# [Task item A]
Translate this sentence from the Mihajlo Andrejević passage into Spanish: "He was captured and taken to Bulgaria."
# [Task item B]
Quote the part of the Mihajlo Andrejević passage starting at "- Place of death: Belgrade, SR" and ending at "Vienna's Wiener Sport-Club.".

Mihajlo Andrejević

Personal information
- Full name: Mihajlo Andrejević
- Date of birth: 3 July 1898
- Place of birth: Požarevac, Kingdom of Serbia
- Date of death: 20 September 1989 (aged 91)
- Place of death: Belgrade, SR Serbia, SFR Yugoslavia

= Mihajlo Andrejević =

Serbian footballer

Mihajlo Andrejević (Михајло Андрејевић; 3 July 1898 – 20 September 1989) was a Serbian doctor, footballer and sports administrator.

==Playing career==
Nicknamed Andrejka, the beginning of his career was parallel to the beginnings of BSK. As an exceptionally gifted player already in 1914, he played for the first team. At the beginning of the First World War, he volunteered as a soldier of the Royal Serbian Army. He was captured and taken to Bulgaria. There he continued to play football, featuring for Levski and FK13. He escaped from captivity and in 1918 participated in the breakthrough of the Salonica front. After his release, he played a few more games for BSK, and then played for the reserves of Vienna's Wiener Sport-Club.

# [Record extracts]
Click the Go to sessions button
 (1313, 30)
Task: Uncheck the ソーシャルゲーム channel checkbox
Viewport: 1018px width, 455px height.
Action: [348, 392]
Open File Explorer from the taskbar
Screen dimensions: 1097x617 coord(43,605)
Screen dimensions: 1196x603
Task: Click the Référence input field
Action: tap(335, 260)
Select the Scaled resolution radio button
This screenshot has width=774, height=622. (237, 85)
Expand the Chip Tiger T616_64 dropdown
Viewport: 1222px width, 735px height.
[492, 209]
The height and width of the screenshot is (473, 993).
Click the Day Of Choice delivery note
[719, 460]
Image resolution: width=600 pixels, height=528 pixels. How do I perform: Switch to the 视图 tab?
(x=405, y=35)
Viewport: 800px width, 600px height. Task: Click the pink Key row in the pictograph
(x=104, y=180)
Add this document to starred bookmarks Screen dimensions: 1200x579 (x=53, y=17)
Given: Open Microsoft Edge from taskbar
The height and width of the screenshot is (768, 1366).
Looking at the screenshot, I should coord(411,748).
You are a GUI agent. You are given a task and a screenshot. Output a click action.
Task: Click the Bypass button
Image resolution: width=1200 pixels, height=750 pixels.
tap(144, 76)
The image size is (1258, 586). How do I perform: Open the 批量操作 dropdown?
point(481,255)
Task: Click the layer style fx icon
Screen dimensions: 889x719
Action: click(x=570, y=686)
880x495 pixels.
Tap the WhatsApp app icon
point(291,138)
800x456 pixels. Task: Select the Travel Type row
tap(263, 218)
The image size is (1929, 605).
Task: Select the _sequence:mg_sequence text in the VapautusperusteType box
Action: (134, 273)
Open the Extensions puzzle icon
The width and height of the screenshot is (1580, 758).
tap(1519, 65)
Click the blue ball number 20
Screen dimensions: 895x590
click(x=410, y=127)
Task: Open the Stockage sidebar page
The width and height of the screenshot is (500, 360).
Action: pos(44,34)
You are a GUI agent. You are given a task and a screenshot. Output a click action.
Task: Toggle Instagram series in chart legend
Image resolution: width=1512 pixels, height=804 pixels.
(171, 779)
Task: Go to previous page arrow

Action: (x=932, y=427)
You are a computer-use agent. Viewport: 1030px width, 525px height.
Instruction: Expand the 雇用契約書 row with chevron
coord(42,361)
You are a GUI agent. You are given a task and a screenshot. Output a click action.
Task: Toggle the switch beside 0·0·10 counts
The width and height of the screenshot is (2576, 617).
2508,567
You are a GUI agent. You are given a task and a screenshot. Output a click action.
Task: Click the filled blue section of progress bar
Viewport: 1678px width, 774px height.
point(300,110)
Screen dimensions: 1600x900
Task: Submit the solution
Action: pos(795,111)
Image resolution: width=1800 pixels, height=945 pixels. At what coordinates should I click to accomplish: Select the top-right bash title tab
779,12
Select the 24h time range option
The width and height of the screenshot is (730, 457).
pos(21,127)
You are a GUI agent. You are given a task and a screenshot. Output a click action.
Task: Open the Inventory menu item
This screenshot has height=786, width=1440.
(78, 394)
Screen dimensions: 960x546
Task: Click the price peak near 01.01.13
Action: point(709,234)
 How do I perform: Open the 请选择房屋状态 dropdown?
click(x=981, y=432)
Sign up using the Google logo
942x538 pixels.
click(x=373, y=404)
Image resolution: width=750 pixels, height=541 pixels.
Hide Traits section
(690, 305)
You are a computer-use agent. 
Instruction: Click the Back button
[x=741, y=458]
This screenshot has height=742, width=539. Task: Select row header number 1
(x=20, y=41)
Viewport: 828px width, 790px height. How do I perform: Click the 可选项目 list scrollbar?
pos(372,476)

# [Worked solution A]
Fue capturado y llevado a Bulgaria.

# [Worked solution B]
- Place of death: Belgrade, SR Serbia, SFR Yugoslavia

= Mihajlo Andrejević =

Serbian footballer

Mihajlo Andrejević (Михајло Андрејевић; 3 July 1898 – 20 September 1989) was a Serbian doctor, footballer and sports administrator.

==Playing career==
Nicknamed Andrejka, the beginning of his career was parallel to the beginnings of BSK. As an exceptionally gifted player already in 1914, he played for the first team. At the beginning of the First World War, he volunteered as a soldier of the Royal Serbian Army. He was captured and taken to Bulgaria. There he continued to play football, featuring for Levski and FK13. He escaped from captivity and in 1918 participated in the breakthrough of the Salonica front. After his release, he played a few more games for BSK, and then played for the reserves of Vienna's Wiener Sport-Club.